I cannot get enough of David Sedaris. He’s eye-wateringly funny – often to the point where I have to put the book down and literally laugh out loud – but he’s also smart and thoughtful in a way that makes you think you wish you could be him (or at least hang out with him).

This diary was really unexpected, in the sense that I didn’t know how tough his life was when he was growing up, I had no idea he had struggled so much to find a job, and I didn’t really know about his battle with drug and alcohol addiction (the obvious markers of every great writer, I guess).

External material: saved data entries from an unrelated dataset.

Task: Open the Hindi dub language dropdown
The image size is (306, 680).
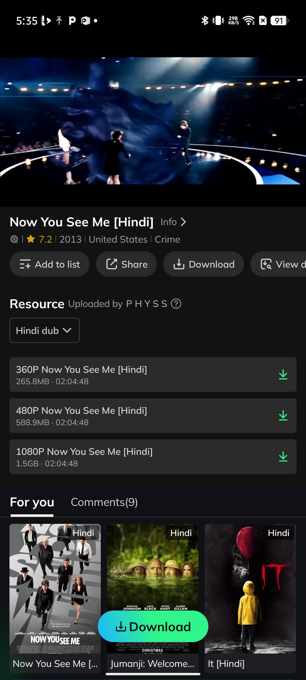Action: [x=44, y=330]
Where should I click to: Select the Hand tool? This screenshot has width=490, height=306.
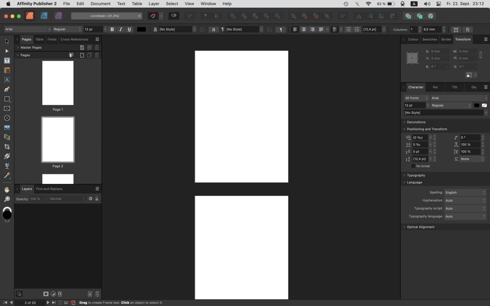coord(7,189)
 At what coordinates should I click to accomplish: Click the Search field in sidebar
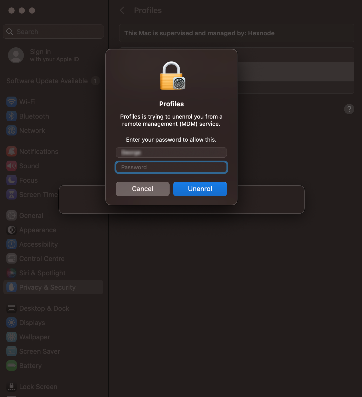tap(53, 32)
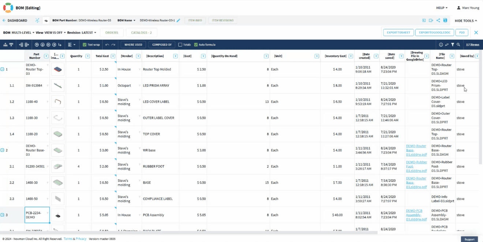Click the save icon near Hide Tools

click(x=445, y=21)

In Theft By Finding, Sedaris gives us a peek into his extraordinary life with the same hilarity and brilliance, but gives a more in-depth view. My favourite part is about the time he spent in France, which he only touched upon in his book “Me Talk Pretty One Day” (one of my favourite books of all time). I love learning the details of his tenure there, and his sense of humour is one that will make me laugh always.

7 / 8

The Psychopath Test: A Journey Through the Madness Industry - Jon Ronson

Bea, Graphic Designer

Genre: Nonfiction/ Psychology / Humour
Pages: 272

I judge a book 90% by its cover and 10% by its title, the rest is luck. This time, I lucked into this stellar piece of investigative journalism (I had no idea). Famed British journalist, Jon Ronson investigates a hoax that riddles some of the brightest academic minds which leads him onto an unexpected journey into the madness industry while battling with his own crippling anxiety. This easy-read explores psychopathy around us and arms Ronson (and us) with a few criteria to disclose the complex disorder in the everyday. If you have a taste for the weird-but-fascinating, laughing at inopportune moments, and maybe accidentally learning a thing or two – this is one for your 2018 reading list.

8 / 8

Astrophysics for People in a Hurry - Neil deGrasse Tyson

Apple, Editorial Intern

Genre: Nonfiction/Science

I haven’t picked up a physics textbook since my high school days (and I’m not complaining about it). It comes as no surprise that I only manage to retain a hazy memory of struggling to understand how light waves travel. While I have no intention of putting myself through the arduous process of relearning far too complicated equations, I am endlessly fascinated by stars and galaxies and how our universe functions.

Tyson’s book, which promises to break down astrophysics into easy digestible chunks, comes in handy. The renowned astrophysicist tackles one question in each chapter – from detailing what happened during the Big Bang to explaining the nature of time – in a humorous, light-hearted tone. I find myself having to plow through the book slowly and reread some paragraphs to fully absorb the knowledge, but overall it is a highly enjoyable and mind-opening learning experience, appropriate for both readers with or without a scientific background.